PROBLEM TO WORK ON: State how many lines of the listing below contain the string "click", treating uppercase and lowercase letters as distinct. Reply with the number alone.
-------- TASK INPUT --------
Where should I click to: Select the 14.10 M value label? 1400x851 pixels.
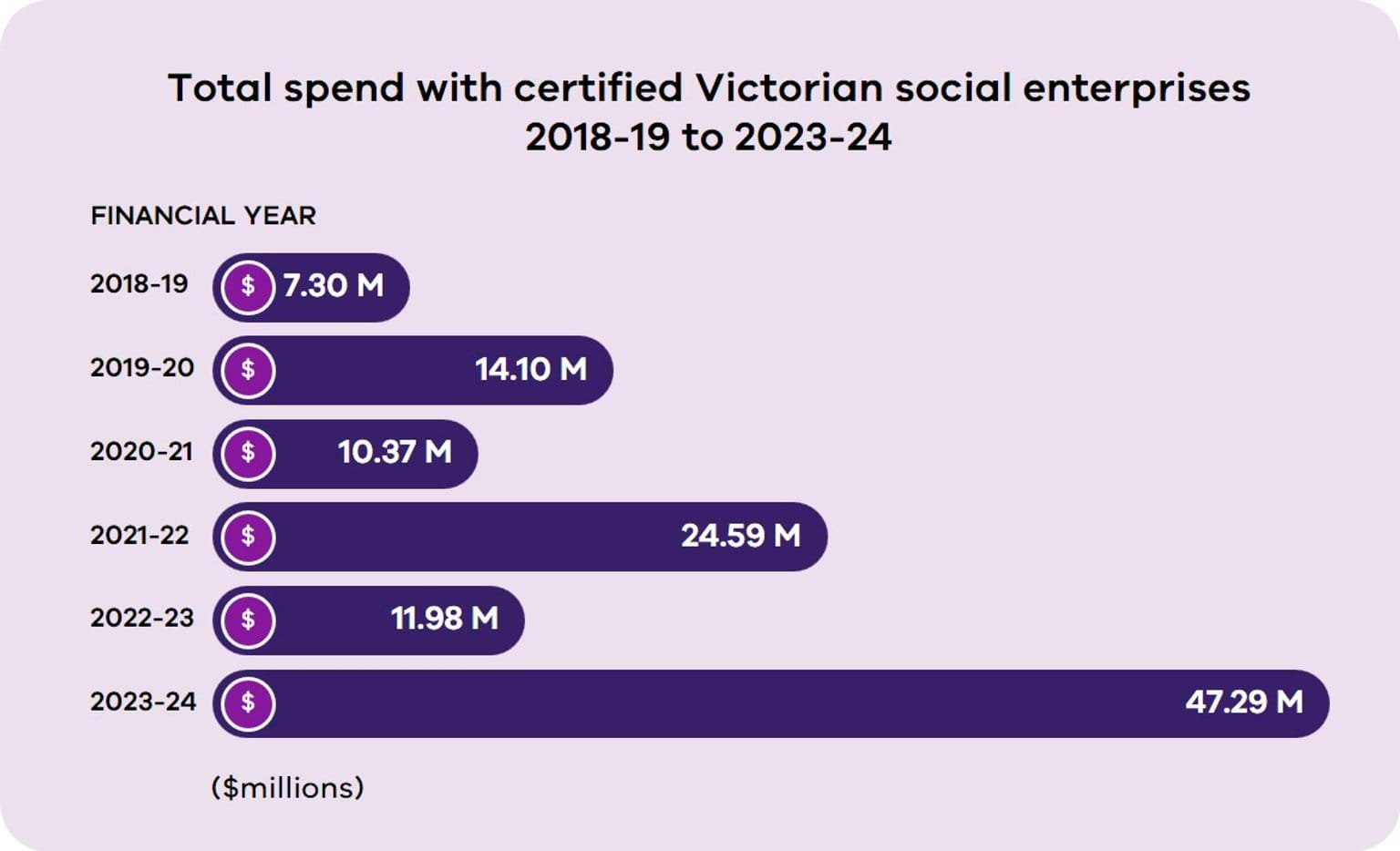(x=530, y=369)
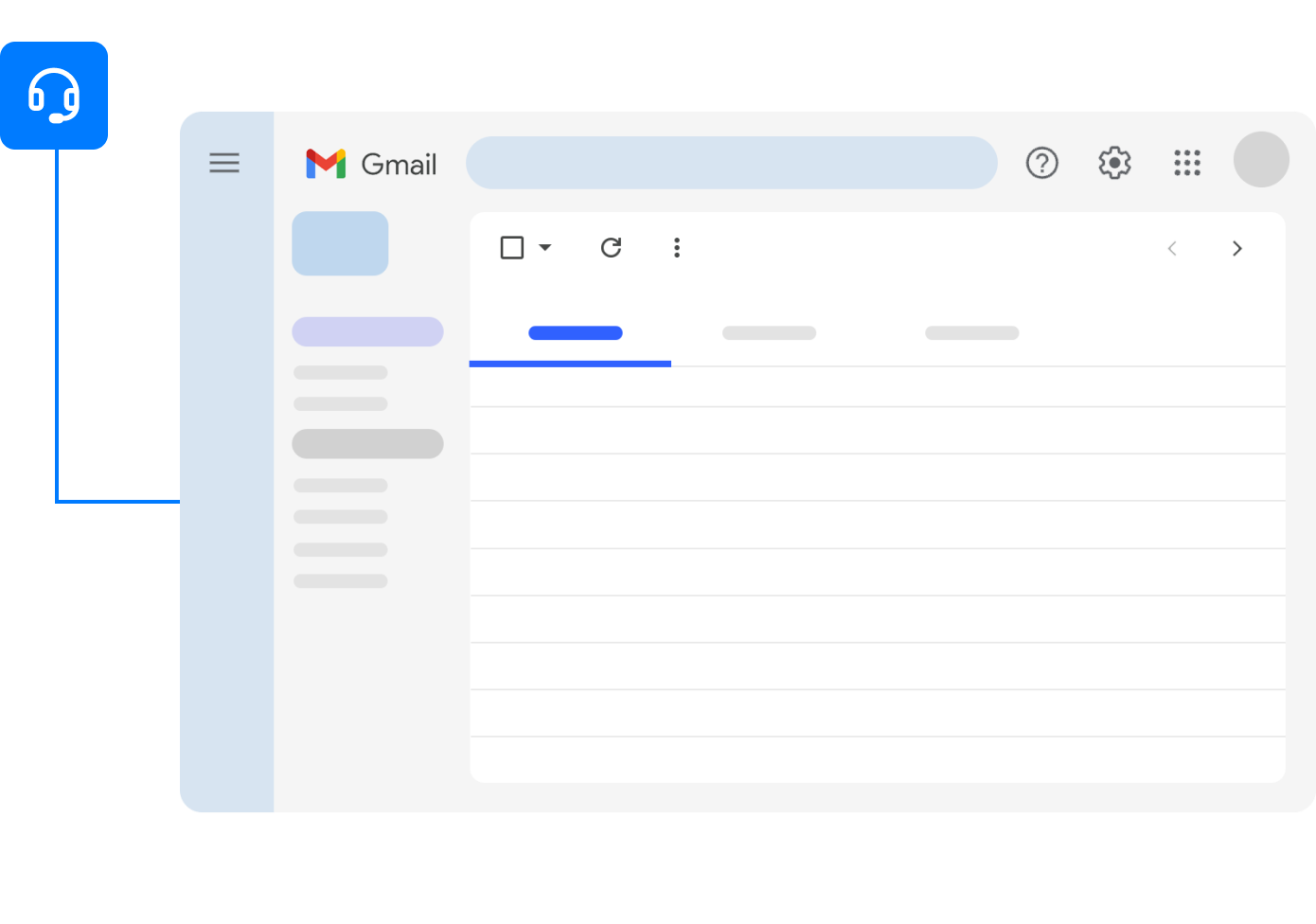The image size is (1316, 924).
Task: Expand the select dropdown arrow
Action: click(545, 248)

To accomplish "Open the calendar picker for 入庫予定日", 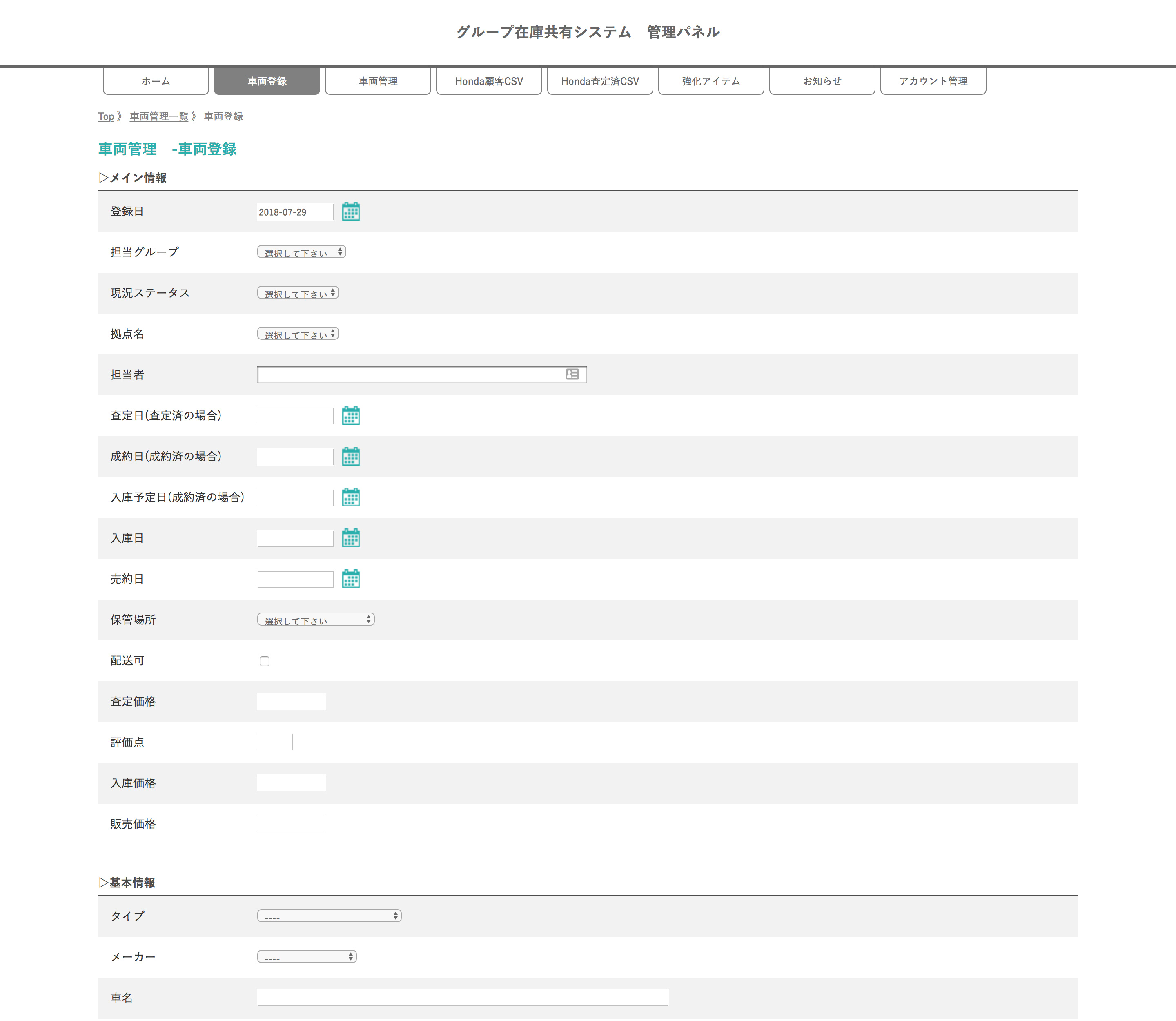I will point(352,497).
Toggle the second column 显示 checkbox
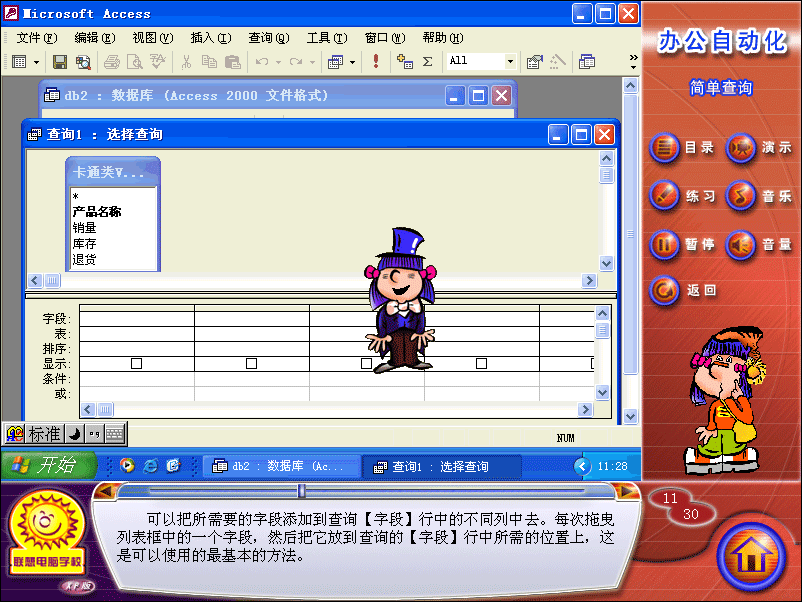Viewport: 802px width, 602px height. (x=252, y=364)
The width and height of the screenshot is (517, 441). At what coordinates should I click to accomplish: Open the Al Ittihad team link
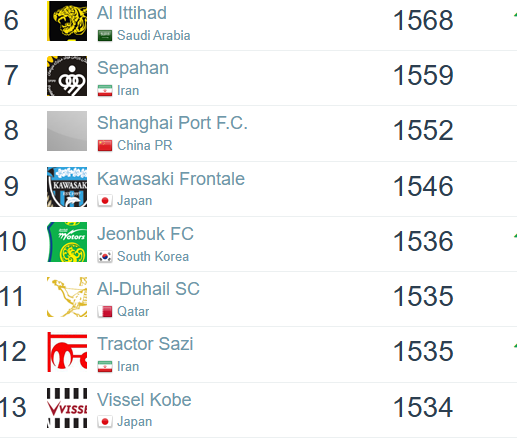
--------
SOLUTION FOR THIS EXERCISE: 3